## [Material supplied]
___

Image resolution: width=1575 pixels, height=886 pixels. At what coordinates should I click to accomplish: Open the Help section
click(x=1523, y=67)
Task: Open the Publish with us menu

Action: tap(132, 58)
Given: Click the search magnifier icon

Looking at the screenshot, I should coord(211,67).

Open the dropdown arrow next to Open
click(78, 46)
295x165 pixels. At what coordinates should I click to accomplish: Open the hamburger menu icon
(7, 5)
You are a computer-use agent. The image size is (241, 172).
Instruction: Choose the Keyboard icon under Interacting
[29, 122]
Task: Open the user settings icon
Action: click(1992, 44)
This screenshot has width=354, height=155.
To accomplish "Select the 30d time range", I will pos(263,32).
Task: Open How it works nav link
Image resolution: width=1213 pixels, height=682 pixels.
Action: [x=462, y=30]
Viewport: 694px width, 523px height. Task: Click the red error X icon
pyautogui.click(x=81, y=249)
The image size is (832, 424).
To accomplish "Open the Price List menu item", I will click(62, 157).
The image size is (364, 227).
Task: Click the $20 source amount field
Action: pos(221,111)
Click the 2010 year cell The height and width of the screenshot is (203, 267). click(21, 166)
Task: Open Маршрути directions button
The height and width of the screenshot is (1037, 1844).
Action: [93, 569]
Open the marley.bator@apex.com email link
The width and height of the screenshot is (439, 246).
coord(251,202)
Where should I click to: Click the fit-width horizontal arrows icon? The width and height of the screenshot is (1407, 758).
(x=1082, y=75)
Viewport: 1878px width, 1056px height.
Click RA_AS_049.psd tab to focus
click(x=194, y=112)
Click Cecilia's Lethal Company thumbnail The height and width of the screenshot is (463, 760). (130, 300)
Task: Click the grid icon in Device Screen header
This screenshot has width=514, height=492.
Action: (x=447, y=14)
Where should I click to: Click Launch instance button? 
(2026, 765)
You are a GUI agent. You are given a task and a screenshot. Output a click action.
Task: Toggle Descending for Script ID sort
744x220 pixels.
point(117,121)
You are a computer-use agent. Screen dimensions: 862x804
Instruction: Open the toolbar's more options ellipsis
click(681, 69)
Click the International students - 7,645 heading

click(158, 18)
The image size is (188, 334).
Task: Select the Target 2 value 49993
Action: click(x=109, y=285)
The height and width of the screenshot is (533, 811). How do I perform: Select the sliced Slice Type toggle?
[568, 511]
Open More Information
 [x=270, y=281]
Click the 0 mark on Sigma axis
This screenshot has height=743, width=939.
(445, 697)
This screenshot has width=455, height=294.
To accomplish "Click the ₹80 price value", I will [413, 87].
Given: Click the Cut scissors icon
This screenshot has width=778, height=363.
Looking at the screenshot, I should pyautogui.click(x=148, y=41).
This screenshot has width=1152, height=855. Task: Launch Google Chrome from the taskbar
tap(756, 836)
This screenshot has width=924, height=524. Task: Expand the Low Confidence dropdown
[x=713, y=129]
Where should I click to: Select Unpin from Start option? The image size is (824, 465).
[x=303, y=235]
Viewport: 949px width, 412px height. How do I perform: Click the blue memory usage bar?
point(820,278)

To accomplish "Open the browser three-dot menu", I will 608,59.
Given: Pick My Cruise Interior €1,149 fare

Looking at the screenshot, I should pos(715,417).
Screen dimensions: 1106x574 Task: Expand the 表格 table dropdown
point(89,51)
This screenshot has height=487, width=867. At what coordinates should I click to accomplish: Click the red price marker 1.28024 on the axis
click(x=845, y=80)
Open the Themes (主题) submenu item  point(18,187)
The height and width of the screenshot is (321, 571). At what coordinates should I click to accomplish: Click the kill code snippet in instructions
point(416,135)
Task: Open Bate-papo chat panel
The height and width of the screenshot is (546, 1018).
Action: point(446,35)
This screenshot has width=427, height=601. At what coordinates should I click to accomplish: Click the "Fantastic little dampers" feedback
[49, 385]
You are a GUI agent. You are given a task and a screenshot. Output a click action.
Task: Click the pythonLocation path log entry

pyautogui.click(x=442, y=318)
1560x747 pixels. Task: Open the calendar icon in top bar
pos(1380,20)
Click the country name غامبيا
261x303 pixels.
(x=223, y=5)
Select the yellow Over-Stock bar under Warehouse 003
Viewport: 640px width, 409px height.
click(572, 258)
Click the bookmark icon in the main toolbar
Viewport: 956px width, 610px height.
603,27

___

## [Work order]
When you find a line in the records that contains the word "link", copy it.

## [Your solution]
Task: Open How it works nav link
Open the marley.bator@apex.com email link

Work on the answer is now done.